- **Exercise data**:
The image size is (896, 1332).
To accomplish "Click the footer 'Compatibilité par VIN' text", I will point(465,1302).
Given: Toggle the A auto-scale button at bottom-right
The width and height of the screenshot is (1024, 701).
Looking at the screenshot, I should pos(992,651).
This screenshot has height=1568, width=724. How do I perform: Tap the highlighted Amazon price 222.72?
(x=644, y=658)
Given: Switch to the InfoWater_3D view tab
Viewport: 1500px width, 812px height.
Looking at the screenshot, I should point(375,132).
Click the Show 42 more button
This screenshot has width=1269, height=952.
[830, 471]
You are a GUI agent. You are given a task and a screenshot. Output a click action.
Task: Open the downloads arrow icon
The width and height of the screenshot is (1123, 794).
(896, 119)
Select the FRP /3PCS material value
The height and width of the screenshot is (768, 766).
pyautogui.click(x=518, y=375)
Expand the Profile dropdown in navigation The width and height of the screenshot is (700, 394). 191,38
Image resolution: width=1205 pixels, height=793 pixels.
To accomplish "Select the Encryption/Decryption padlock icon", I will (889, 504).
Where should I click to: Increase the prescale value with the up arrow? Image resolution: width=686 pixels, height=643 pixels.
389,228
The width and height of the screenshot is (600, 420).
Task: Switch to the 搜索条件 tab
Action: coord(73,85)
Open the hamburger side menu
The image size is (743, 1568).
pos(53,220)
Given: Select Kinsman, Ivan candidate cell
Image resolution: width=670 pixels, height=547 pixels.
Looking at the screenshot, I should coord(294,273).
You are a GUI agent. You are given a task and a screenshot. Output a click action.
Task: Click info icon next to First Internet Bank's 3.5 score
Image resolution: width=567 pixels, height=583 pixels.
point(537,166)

- **Work instruction**:
From the line containing "This screenshot has height=1568, width=724." down to the end of the listing above, return each line exactly as it appears and nothing more.

- **Solution for this task**:
This screenshot has height=1568, width=724. How do I perform: Tap the highlighted Amazon price 222.72?
(x=644, y=658)
Given: Switch to the InfoWater_3D view tab
Viewport: 1500px width, 812px height.
Looking at the screenshot, I should point(375,132).
Click the Show 42 more button
This screenshot has width=1269, height=952.
[830, 471]
You are a GUI agent. You are given a task and a screenshot. Output a click action.
Task: Open the downloads arrow icon
The width and height of the screenshot is (1123, 794).
(896, 119)
Select the FRP /3PCS material value
The height and width of the screenshot is (768, 766).
pyautogui.click(x=518, y=375)
Expand the Profile dropdown in navigation The width and height of the screenshot is (700, 394). 191,38
Image resolution: width=1205 pixels, height=793 pixels.
To accomplish "Select the Encryption/Decryption padlock icon", I will (889, 504).
Where should I click to: Increase the prescale value with the up arrow? Image resolution: width=686 pixels, height=643 pixels.
389,228
The width and height of the screenshot is (600, 420).
Task: Switch to the 搜索条件 tab
Action: coord(73,85)
Open the hamburger side menu
The image size is (743, 1568).
pos(53,220)
Given: Select Kinsman, Ivan candidate cell
Image resolution: width=670 pixels, height=547 pixels.
Looking at the screenshot, I should coord(294,273).
You are a GUI agent. You are given a task and a screenshot. Output a click action.
Task: Click info icon next to First Internet Bank's 3.5 score
Image resolution: width=567 pixels, height=583 pixels.
point(537,166)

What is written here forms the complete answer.